Mr. Morton’s representation of special committees of boards of directors in recent years has included: Affiliated Computer Services, Claymont Steel, Delco Remy International, Dreamworks Animation SKG, ElkCorp, Eon Labs, Inc., Genencor International, Inc., G.P. Strategies Inc., Hotels.com, IGEN, Inc., Insituform East, Inc., Kenetech Corporation, Moscow Cablecom, National Steel Corp., Net2Phone, Phoenix Investment Partners, Rare Medium Group, Inc., Rental Service Corporation, Six Flags, Inc., Sodexho Marriott, Swissray International, Inc., TDK Mediactive, Inc., TicketMaster Online-City Search, Inc., Todd A-O Corporation, Unico Corporation, UTStarcom, and Venoco, Inc.
Mr. Morton is a frequent speaker at the national level on matters of Delaware corporate law, including presentations for the American College of Business Court Judges, the Ray Garrett, Jr. Corporate and Securities Law Institute (sponsored by Northwestern University Law School), the Conference on Securities Regulation and Business Law (sponsored by the University of Texas School of Law), the ABA National Institute on Negotiating Business Acquisitions, the Southeastern M&A Forum, the Tech M&A Marketplace in 2007 and Beyond (sponsored by Law Seminars International), and the Mergers and Acquisitions Institute (sponsored by the University of Texas School of Law). In addition, Mr. Morton has been a featured speaker at programs sponsored by state and city bar associations and at programs sponsored by the Negotiated Acquisitions Committee of the ABA (including programs on appraisal, fairness opinions, preferred stock, SPACs and special committees). He also has served as a speaker on Delaware corporate law issues for a number of national and regional law firms as part of their internal continuing education programs. In addition, Mr. Morton has authored or co-authored numerous articles (copies of which are available on his firm’s website) on a variety of corporate and M&A issues.
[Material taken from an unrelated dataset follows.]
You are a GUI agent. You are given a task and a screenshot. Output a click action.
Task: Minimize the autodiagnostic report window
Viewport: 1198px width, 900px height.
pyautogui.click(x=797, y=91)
Mr. Morton was selected by Lawdragon as one of the 500 Leading Lawyers in America, as one of its Lawdragon 500 Leading Dealmakers and for inclusion in its Lawdragon 500 New Stars, New Worlds issue. Mr. Morton has been named by Chambers, USA: America's Leading Lawyers for Business and a number of other publications as a leading Delaware Corporate/M&A practitioner.
He earned his undergraduate degree, cum laude, from Dickinson College and his law degree from the Georgetown University Law Center.
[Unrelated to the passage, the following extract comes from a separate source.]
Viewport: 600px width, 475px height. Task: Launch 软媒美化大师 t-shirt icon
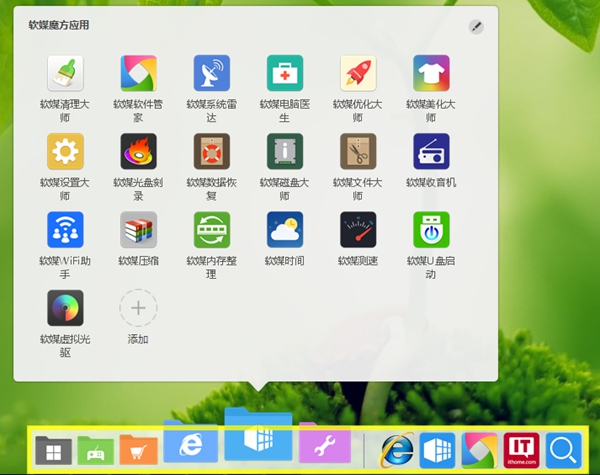(431, 73)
Blake Rohrbacher is an associate in Richards, Layton & Finger’s Corporate Department, where his practice focuses on litigation as well as advisory and transactional matters relating to Delaware corporations and alternative entities. Mr. Rohrbacher is a contributing author to The Delaware Law of Corporations and Business Organizations and the author of Delaware Uniform Citation, published by the Litigation Section of the Delaware State Bar Association. His other publications include several articles that have appeared in The Business Lawyer, Insights, and Corporate Governance Advisor. Mr. Rohrbacher is a graduate of Yale Law School, where he was executive editor of the Yale Law Journal.